В такие минуты мне хотелось упасть на колени и молиться; возможно, это объяснялось скорее привычкой, оставшейся с детства, чем ясным, вполне определенным и осознанным желанием. Я не читала обычных молитв, которые в моем смятенном душевном состоянии казались слишком длинными.

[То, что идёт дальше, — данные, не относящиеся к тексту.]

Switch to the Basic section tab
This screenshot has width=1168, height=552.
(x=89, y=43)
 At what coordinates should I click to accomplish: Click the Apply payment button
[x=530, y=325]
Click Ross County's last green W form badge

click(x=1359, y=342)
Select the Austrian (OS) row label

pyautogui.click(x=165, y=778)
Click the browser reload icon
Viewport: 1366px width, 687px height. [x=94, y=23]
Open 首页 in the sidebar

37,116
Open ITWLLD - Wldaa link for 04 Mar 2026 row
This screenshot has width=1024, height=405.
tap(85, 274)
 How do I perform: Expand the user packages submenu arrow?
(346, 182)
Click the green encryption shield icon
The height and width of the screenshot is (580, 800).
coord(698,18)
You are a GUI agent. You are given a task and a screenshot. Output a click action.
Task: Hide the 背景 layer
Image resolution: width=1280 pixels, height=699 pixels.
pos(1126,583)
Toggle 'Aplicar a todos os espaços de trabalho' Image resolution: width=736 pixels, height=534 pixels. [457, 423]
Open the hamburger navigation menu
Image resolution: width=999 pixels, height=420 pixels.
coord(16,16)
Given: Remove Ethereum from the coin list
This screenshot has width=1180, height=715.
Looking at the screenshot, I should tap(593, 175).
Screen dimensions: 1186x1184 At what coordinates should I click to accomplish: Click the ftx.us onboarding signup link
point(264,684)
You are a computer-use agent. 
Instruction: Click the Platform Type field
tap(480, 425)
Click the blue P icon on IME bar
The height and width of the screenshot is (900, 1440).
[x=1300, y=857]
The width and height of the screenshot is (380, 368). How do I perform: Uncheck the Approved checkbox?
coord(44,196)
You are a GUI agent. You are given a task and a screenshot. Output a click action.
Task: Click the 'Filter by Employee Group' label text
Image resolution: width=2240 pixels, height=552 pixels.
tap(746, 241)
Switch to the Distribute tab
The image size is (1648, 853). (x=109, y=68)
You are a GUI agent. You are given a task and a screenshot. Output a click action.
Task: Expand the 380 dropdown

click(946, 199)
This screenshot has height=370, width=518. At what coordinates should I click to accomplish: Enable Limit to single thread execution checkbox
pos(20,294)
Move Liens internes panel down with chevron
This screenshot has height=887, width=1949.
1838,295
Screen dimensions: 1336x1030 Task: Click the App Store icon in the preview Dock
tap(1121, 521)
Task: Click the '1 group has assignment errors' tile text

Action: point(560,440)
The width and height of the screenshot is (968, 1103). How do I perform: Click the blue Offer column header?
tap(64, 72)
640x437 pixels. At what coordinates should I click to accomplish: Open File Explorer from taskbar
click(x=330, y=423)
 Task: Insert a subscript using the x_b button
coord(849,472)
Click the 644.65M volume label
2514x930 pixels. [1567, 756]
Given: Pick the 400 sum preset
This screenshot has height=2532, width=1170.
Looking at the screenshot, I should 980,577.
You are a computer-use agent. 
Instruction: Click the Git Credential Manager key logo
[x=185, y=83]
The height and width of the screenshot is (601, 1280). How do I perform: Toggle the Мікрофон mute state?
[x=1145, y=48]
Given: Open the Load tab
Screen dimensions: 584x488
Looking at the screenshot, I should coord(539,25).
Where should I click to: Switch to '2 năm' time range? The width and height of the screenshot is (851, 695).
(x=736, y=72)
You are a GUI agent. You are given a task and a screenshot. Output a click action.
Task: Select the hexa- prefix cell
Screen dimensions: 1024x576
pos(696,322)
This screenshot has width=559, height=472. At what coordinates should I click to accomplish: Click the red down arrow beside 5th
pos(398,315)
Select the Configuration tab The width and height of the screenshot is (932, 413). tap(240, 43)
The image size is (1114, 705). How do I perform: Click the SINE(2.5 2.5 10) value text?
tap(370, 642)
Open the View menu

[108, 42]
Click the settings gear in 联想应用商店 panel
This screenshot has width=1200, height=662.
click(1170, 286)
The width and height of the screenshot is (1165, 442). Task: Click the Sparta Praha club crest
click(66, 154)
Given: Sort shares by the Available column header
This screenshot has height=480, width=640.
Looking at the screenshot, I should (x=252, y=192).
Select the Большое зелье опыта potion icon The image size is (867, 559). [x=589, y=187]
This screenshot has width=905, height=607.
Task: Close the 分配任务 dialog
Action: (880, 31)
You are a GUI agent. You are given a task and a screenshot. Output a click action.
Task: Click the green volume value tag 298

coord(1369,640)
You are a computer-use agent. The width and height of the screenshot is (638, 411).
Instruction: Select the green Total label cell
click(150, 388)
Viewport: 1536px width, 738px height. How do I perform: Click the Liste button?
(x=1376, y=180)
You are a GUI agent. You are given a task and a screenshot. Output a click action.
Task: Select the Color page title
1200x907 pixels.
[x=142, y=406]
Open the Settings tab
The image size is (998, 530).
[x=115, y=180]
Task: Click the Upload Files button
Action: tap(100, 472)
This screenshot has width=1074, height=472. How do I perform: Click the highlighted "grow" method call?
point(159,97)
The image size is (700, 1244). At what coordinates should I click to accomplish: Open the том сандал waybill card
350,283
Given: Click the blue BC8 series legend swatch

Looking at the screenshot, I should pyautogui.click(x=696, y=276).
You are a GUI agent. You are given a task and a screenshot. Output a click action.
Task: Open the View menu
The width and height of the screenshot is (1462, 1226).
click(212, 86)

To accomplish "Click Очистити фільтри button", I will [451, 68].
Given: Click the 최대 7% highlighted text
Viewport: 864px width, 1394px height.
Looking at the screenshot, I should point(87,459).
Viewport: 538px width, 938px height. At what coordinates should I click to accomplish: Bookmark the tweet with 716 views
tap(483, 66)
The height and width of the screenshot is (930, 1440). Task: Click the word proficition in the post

Я с неистовой силой бросалась на колени, так, что иногда у меня по нескольку дней ныли ноги, и громко, с отчаянием взывала: «Господи Иисусе, сжалься надо мной!» Эти слова не были настоящей молитвой, а скорее магическим заклинанием, которым я надеялась рассеять свое смятение и вновь обрести ощущение реальности. После этого страстного вопля, в который я вкладывала всю силу своего существа, я долго еще лежала оглушенная, уткнув лицо в ладони. Наконец, приходя в себя, я замечала, что ни о чем больше не думаю, опустошена, что я — все та же Адриана в той же комнате; я ощупывала свое тело, почти не веря, что оно реально, и, поднявшись с колен, шла к постели. Я ощущала во всем теле такую усталость и боль, как будто бы на меня только что обрушился град камней. И я мгновенно засыпала.
Это состояние души, однако, не отражалось на моей обычной жизни. Я продолжала оставаться прежней Адрианой, с прежним характером, я все так же приводила в дом мужчин, встречалась с Джизеллой и болтала о пустяках с мамой и другими людьми. И мне иногда казалось странным, насколько та Адриана, которая остается наедине с собою, не похожа на Адриану, окруженную людьми. Но я вовсе не считала, что лишь мне одной приходится испытывать подобное отчаяние и такие жестокие муки. Должно быть, все люди переживают то же самое, хотя бы раз на дню, когда человек чувствует, что его жизнь зашла в страшный, непонятный, нелепый тупик. Однако это сознание не накладывает на них видимого отпечатка. Они так же, как и я, выходят из дома, отправляются по делам и искренне играют свою неискреннюю роль. Эта мысль лишь подтверждала мое убеждение, что все люди без исключения достойны жалости уже за одно то, что живут на свете.